2. A Consolidação do Sistema Internacional Unipolar

O grande debate em Relações Internacionais após o final da Guerra Fria gira em torno das discussões sobre o atual status em termos de poder dos Estados Unidos da América no sistema internacional: seriam hoje eles uma espécie de hegêmona global e a ordem internacional estaria configurada como unipolar (DINIZ, 2007)? Ou, então, os EUA não passam de uma potência hegemônica em um cenário onde coexistem outras potências com possibilidade de chegarem ao mesmo patamar, o que configuraria o período como transição para uma multipolaridade (LEMKE, 2004)? Não havendo resposta precisa para tais questões e, mesmo existindo, diante do relativo dinamismo do sistema internacional em se alterar em um curto prazo (o que não ocorria nos séculos anteriores), é possível que hoje estejamos vivendo um sistema unipolar e na próxima década um multipolar, bem como nos anos seguintes, retornarmos a uma unipolaridade (de outro hegêmona) e assim por diante. Logo, ou isso nos comprova a existência de movimentos cíclicos de ascensão e declínio de grandes potências, como argumenta Paul Kennedy, ou uma única potência pode perpetuar-se por um longo período no topo do sistema internacional sem qualquer explicação plausível para isso, que não sejam as suas próprias habilidades (esforços internos ou externos) de manter-se em tal status.

De qualquer forma, consideremos que hoje estamos vivendo uma ordem unipolar, na qual os Estados Unidos da América são o único hegêmona global (apesar de não negarmos a existência de aspirantes a tal posto, mas com intenções não-explícitas: China, por exemplo) e que eles desejam se perpetuar como “polícia do mundo” por um longo período (PECEQUILO, 2001).

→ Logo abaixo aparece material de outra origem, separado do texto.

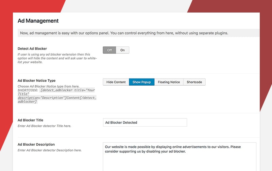The height and width of the screenshot is (171, 272).
Task: Click into the Ad Blocker Description textarea
Action: pos(180,157)
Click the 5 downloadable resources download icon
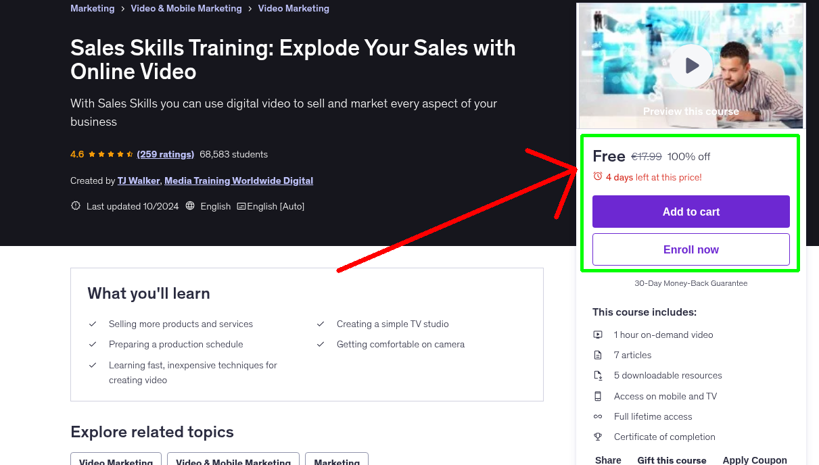 [598, 375]
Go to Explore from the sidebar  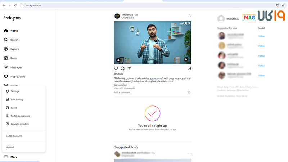[x=14, y=49]
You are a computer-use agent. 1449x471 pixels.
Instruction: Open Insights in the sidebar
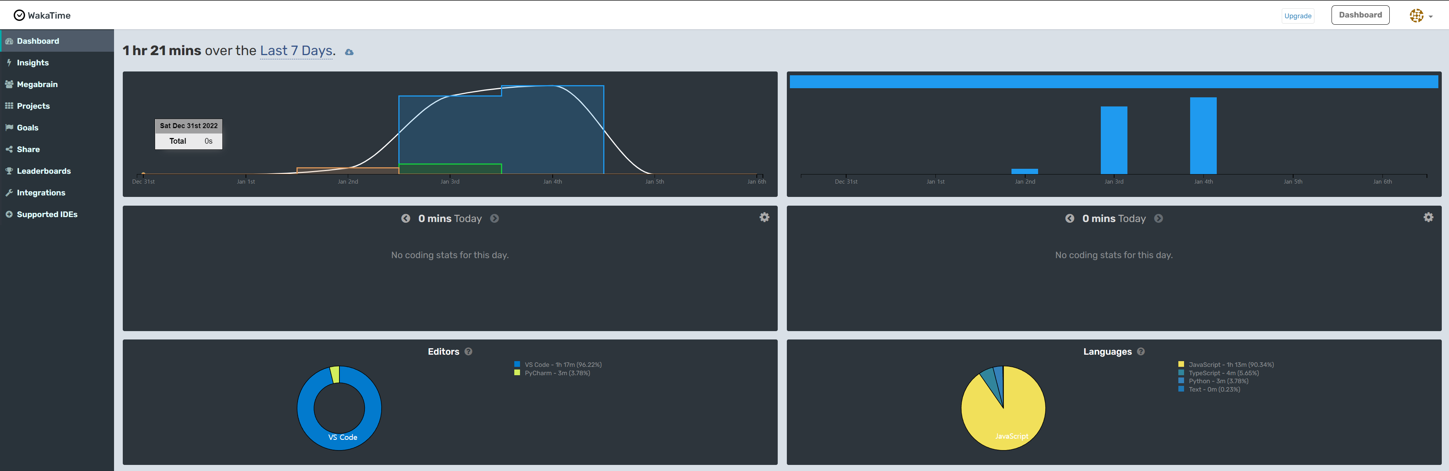pyautogui.click(x=33, y=62)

Assim, para consolidar sua hegemonia global, os EUA tentam se auto-afirmar no plano internacional, utilizando-se (e reutilizando-se com mais força), no cenário pós-Guerra Fria, das instituições internacionais já mencionadas, sendo isso claramente verificado em duas delas — a Organização do Tratado do Atlântico Norte (OTAN) e a Organização Mundial do Comércio (OMC) — e uma terceira — a Organização das Nações Unidas (ONU) —, que serve apenas para colaborar formalmente com os interesses americanos. Esta, embora desrespeitada pela administração Bush (2001-2008), segue como escudo político na diplomacia para com opositores à tentativa americana de consolidação no poder internacional.

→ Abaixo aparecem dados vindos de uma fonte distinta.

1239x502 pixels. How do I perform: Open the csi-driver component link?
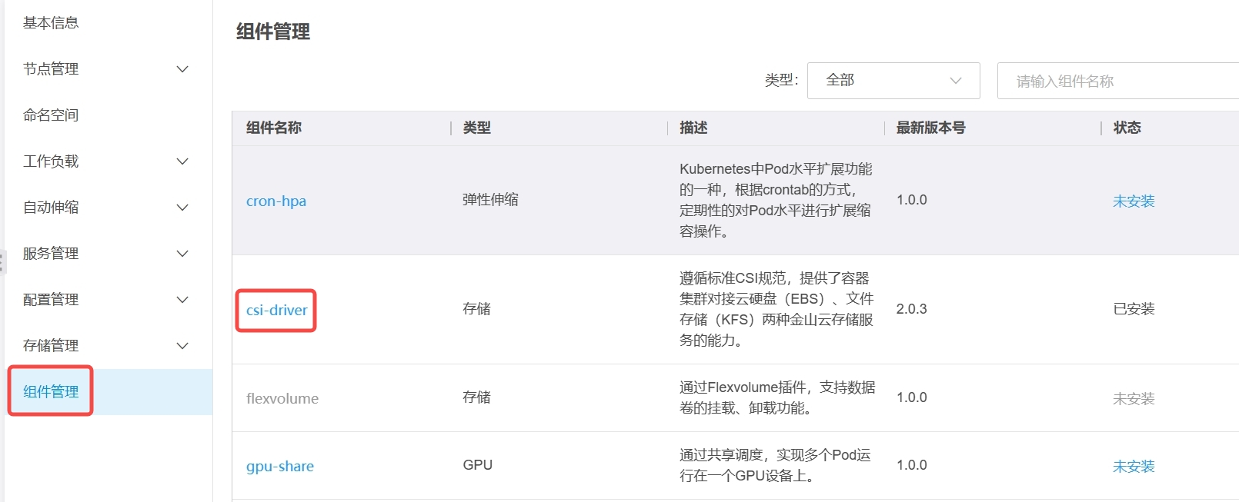click(x=276, y=310)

Tudo levava a crer que a OTAN seria extinta após o fim da Guerra Fria, como o foi o Pacto de Varsóvia, que constituía a organização militar equivalente no lado soviético. No entanto, além de o acordo de cooperação militar entre as potências do Atlântico Norte não ter sido desfeito, ele foi reforçado, ampliado e teve seu caráter renovado (VIZENTINI, 2002). Primeiramente, a OTAN constituía um acordo militar estratégico de defesa e segurança do bloco ocidental no cenário da bipolaridade, sob a liderança americana. Com o fim da URSS e o desmantelamento do bloco socialista, extinguiu-se imediatamente o Pacto de Varsóvia, no entanto a OTAN manteve-se intacta e, anos depois, passou a incorporar ex-membros do bloco soviético e a afirmar-se como uma espécie de única instituição de defesa internacional permanente, haja vista que as tropas da ONU são formadas por exércitos dos próprios países-membros, o que lhe confere um caráter muito distinto daquela, mais fragmentado, desarticulado e esporádico.

3. A OMC como Instrumento de Ampliação do Poder Norte-Americano

Muitos autores e juristas no campo do Direito Internacional Econômico ou Comércio Exterior argumentam que a Organização Mundial do Comércio, criada em 1994, a partir do Tratado de Marrakesh, constitui um mecanismo internacional democrático, que visa a uma maior integração dos países a partir da liberalização econômica, reduzindo as desigualdades e tornando o livre comércio mais justo em escala global. Ora, considerando-se que este é o objetivo da OMC, na prática, percebe-se uma clara atuação contrária por parte dos países desenvolvidos, especialmente os EUA, os quais fazem claramente uso de medidas protecionistas e subsídios à agricultura, por exemplo. Nesse sentido, países emergentes como Brasil, Argentina, África do Sul e Índia têm lutado desde o início da Rodada de Doha, inaugurada em 2001 no Catar, pelo fim do protecionismo norte-americano a seus produtos agrícolas possibilitando, assim, a maior equidade (que teoricamente resultaria da total liberalização do comércio internacional) que os nortistas tanto pregam, mas na prática não cumprem.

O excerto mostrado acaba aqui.